TASK STATEMENT — Please copy out each entry, word for word.

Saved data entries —

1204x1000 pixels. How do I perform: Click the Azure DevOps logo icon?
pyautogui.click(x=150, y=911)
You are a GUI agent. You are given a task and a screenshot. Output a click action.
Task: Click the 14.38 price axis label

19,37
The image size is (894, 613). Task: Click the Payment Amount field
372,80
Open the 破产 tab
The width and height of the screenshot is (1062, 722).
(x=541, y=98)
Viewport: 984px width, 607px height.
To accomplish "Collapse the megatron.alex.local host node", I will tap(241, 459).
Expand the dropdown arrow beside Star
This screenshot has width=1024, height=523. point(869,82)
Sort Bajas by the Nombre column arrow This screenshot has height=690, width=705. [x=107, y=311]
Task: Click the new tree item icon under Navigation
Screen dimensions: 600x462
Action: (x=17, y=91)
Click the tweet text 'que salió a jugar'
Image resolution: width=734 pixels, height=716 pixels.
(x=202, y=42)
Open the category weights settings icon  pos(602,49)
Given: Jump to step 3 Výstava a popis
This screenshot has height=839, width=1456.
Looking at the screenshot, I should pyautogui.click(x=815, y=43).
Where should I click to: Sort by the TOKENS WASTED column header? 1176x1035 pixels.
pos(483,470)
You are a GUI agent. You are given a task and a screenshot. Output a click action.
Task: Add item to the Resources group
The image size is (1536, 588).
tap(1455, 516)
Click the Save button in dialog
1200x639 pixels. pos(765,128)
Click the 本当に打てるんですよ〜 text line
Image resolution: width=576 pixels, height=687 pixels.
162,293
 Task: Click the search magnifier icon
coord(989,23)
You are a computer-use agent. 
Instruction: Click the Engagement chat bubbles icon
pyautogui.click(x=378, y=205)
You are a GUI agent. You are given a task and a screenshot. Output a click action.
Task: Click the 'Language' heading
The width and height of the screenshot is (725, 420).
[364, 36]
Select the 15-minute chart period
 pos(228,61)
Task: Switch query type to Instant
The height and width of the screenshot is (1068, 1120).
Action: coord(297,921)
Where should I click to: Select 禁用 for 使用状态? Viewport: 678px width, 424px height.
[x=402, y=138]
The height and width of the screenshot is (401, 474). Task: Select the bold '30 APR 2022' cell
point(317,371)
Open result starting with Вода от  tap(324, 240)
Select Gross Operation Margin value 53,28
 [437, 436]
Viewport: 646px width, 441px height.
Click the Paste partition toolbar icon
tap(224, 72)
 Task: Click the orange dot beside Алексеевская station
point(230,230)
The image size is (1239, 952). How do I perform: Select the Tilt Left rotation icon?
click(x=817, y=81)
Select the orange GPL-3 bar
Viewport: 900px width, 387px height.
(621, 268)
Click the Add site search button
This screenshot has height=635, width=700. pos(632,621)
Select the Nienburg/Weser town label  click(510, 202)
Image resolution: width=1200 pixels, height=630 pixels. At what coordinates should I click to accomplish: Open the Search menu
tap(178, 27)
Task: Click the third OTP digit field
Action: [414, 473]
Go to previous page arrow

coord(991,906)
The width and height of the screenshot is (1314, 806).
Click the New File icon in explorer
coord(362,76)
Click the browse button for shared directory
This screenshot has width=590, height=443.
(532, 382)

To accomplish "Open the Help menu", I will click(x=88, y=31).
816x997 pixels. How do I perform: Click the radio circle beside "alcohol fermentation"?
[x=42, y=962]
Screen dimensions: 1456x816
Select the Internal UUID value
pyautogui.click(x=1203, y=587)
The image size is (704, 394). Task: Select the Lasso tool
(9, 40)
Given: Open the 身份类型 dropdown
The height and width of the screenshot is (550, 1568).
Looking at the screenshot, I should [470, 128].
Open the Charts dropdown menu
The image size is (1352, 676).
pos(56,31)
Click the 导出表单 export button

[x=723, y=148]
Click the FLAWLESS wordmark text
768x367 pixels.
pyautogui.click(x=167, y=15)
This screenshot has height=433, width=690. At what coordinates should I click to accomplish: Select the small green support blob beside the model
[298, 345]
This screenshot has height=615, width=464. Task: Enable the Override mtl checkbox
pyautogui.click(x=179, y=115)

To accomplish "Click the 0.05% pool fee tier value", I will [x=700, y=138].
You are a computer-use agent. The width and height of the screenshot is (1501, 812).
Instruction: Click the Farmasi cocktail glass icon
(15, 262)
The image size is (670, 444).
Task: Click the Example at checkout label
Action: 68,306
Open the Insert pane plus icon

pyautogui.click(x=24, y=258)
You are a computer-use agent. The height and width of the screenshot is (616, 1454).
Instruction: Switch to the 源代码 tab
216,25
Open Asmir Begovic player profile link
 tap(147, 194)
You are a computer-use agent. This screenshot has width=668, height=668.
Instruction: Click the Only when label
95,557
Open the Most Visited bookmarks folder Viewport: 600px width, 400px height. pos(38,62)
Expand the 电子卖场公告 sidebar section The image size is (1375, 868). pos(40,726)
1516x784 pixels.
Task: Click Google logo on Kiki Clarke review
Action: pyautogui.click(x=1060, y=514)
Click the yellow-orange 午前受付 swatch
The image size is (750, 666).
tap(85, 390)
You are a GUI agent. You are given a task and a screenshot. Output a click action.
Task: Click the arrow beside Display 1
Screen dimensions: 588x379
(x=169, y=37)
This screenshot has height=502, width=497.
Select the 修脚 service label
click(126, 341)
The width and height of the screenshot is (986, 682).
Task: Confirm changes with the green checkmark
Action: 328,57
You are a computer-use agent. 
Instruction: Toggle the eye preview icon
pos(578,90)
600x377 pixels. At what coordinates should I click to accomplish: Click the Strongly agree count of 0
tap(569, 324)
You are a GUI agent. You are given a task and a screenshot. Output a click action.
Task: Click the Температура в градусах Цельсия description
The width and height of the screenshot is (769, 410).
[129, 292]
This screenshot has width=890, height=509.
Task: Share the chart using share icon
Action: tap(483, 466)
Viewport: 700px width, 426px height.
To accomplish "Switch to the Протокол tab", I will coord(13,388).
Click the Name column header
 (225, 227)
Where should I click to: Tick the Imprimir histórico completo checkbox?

ANSWER SPACE —
1204x1000 pixels. How do I perform: Click the Azure DevOps logo icon?
pyautogui.click(x=150, y=911)
You are a GUI agent. You are given a task and a screenshot. Output a click action.
Task: Click the 14.38 price axis label

19,37
The image size is (894, 613). Task: Click the Payment Amount field
372,80
Open the 破产 tab
The width and height of the screenshot is (1062, 722).
(x=541, y=98)
Viewport: 984px width, 607px height.
To accomplish "Collapse the megatron.alex.local host node", I will tap(241, 459).
Expand the dropdown arrow beside Star
This screenshot has width=1024, height=523. point(869,82)
Sort Bajas by the Nombre column arrow This screenshot has height=690, width=705. [x=107, y=311]
Task: Click the new tree item icon under Navigation
Screen dimensions: 600x462
Action: (x=17, y=91)
Click the tweet text 'que salió a jugar'
Image resolution: width=734 pixels, height=716 pixels.
(x=202, y=42)
Open the category weights settings icon  pos(602,49)
Given: Jump to step 3 Výstava a popis
This screenshot has height=839, width=1456.
Looking at the screenshot, I should pyautogui.click(x=815, y=43).
Where should I click to: Sort by the TOKENS WASTED column header? 1176x1035 pixels.
pos(483,470)
You are a GUI agent. You are given a task and a screenshot. Output a click action.
Task: Add item to the Resources group
The image size is (1536, 588).
tap(1455, 516)
Click the Save button in dialog
1200x639 pixels. pos(765,128)
Click the 本当に打てるんですよ〜 text line
Image resolution: width=576 pixels, height=687 pixels.
162,293
 Task: Click the search magnifier icon
coord(989,23)
You are a computer-use agent. 
Instruction: Click the Engagement chat bubbles icon
pyautogui.click(x=378, y=205)
You are a GUI agent. You are given a task and a screenshot. Output a click action.
Task: Click the 'Language' heading
The width and height of the screenshot is (725, 420).
[364, 36]
Select the 15-minute chart period
 pos(228,61)
Task: Switch query type to Instant
The height and width of the screenshot is (1068, 1120).
Action: coord(297,921)
Where should I click to: Select 禁用 for 使用状态? Viewport: 678px width, 424px height.
[x=402, y=138]
The height and width of the screenshot is (401, 474). Task: Select the bold '30 APR 2022' cell
point(317,371)
Open result starting with Вода от  tap(324, 240)
Select Gross Operation Margin value 53,28
 [437, 436]
Viewport: 646px width, 441px height.
Click the Paste partition toolbar icon
tap(224, 72)
 Task: Click the orange dot beside Алексеевская station
point(230,230)
The image size is (1239, 952). How do I perform: Select the Tilt Left rotation icon?
click(x=817, y=81)
Select the orange GPL-3 bar
Viewport: 900px width, 387px height.
(621, 268)
Click the Add site search button
This screenshot has height=635, width=700. pos(632,621)
Select the Nienburg/Weser town label  click(510, 202)
Image resolution: width=1200 pixels, height=630 pixels. At what coordinates should I click to accomplish: Open the Search menu
tap(178, 27)
Task: Click the third OTP digit field
Action: [414, 473]
Go to previous page arrow

coord(991,906)
The width and height of the screenshot is (1314, 806).
Click the New File icon in explorer
coord(362,76)
Click the browse button for shared directory
This screenshot has width=590, height=443.
(532, 382)

To accomplish "Open the Help menu", I will click(x=88, y=31).
816x997 pixels. How do I perform: Click the radio circle beside "alcohol fermentation"?
[x=42, y=962]
Screen dimensions: 1456x816
Select the Internal UUID value
pyautogui.click(x=1203, y=587)
The image size is (704, 394). Task: Select the Lasso tool
(9, 40)
Given: Open the 身份类型 dropdown
The height and width of the screenshot is (550, 1568).
Looking at the screenshot, I should [470, 128].
Open the Charts dropdown menu
The image size is (1352, 676).
pos(56,31)
Click the 导出表单 export button

[x=723, y=148]
Click the FLAWLESS wordmark text
768x367 pixels.
pyautogui.click(x=167, y=15)
This screenshot has height=433, width=690. At what coordinates should I click to accomplish: Select the small green support blob beside the model
[298, 345]
This screenshot has height=615, width=464. Task: Enable the Override mtl checkbox
pyautogui.click(x=179, y=115)

To accomplish "Click the 0.05% pool fee tier value", I will [x=700, y=138].
You are a computer-use agent. The width and height of the screenshot is (1501, 812).
Instruction: Click the Farmasi cocktail glass icon
(15, 262)
The image size is (670, 444).
Task: Click the Example at checkout label
Action: 68,306
Open the Insert pane plus icon

pyautogui.click(x=24, y=258)
You are a computer-use agent. The height and width of the screenshot is (616, 1454).
Instruction: Switch to the 源代码 tab
216,25
Open Asmir Begovic player profile link
 tap(147, 194)
You are a computer-use agent. This screenshot has width=668, height=668.
Instruction: Click the Only when label
95,557
Open the Most Visited bookmarks folder Viewport: 600px width, 400px height. pos(38,62)
Expand the 电子卖场公告 sidebar section The image size is (1375, 868). pos(40,726)
1516x784 pixels.
Task: Click Google logo on Kiki Clarke review
Action: pyautogui.click(x=1060, y=514)
Click the yellow-orange 午前受付 swatch
The image size is (750, 666).
tap(85, 390)
You are a GUI agent. You are given a task and a screenshot. Output a click action.
Task: Click the arrow beside Display 1
Screen dimensions: 588x379
(x=169, y=37)
This screenshot has height=502, width=497.
Select the 修脚 service label
click(126, 341)
The width and height of the screenshot is (986, 682).
Task: Confirm changes with the green checkmark
Action: 328,57
You are a computer-use agent. 
Instruction: Toggle the eye preview icon
pos(578,90)
600x377 pixels. At what coordinates should I click to accomplish: Click the Strongly agree count of 0
tap(569, 324)
You are a GUI agent. You are given a task and a screenshot. Output a click action.
Task: Click the Температура в градусах Цельсия description
The width and height of the screenshot is (769, 410).
[129, 292]
This screenshot has width=890, height=509.
Task: Share the chart using share icon
Action: tap(483, 466)
Viewport: 700px width, 426px height.
To accomplish "Switch to the Протокол tab", I will coord(13,388).
Click the Name column header
 (225, 227)
Where should I click to: Tick the Imprimir histórico completo checkbox?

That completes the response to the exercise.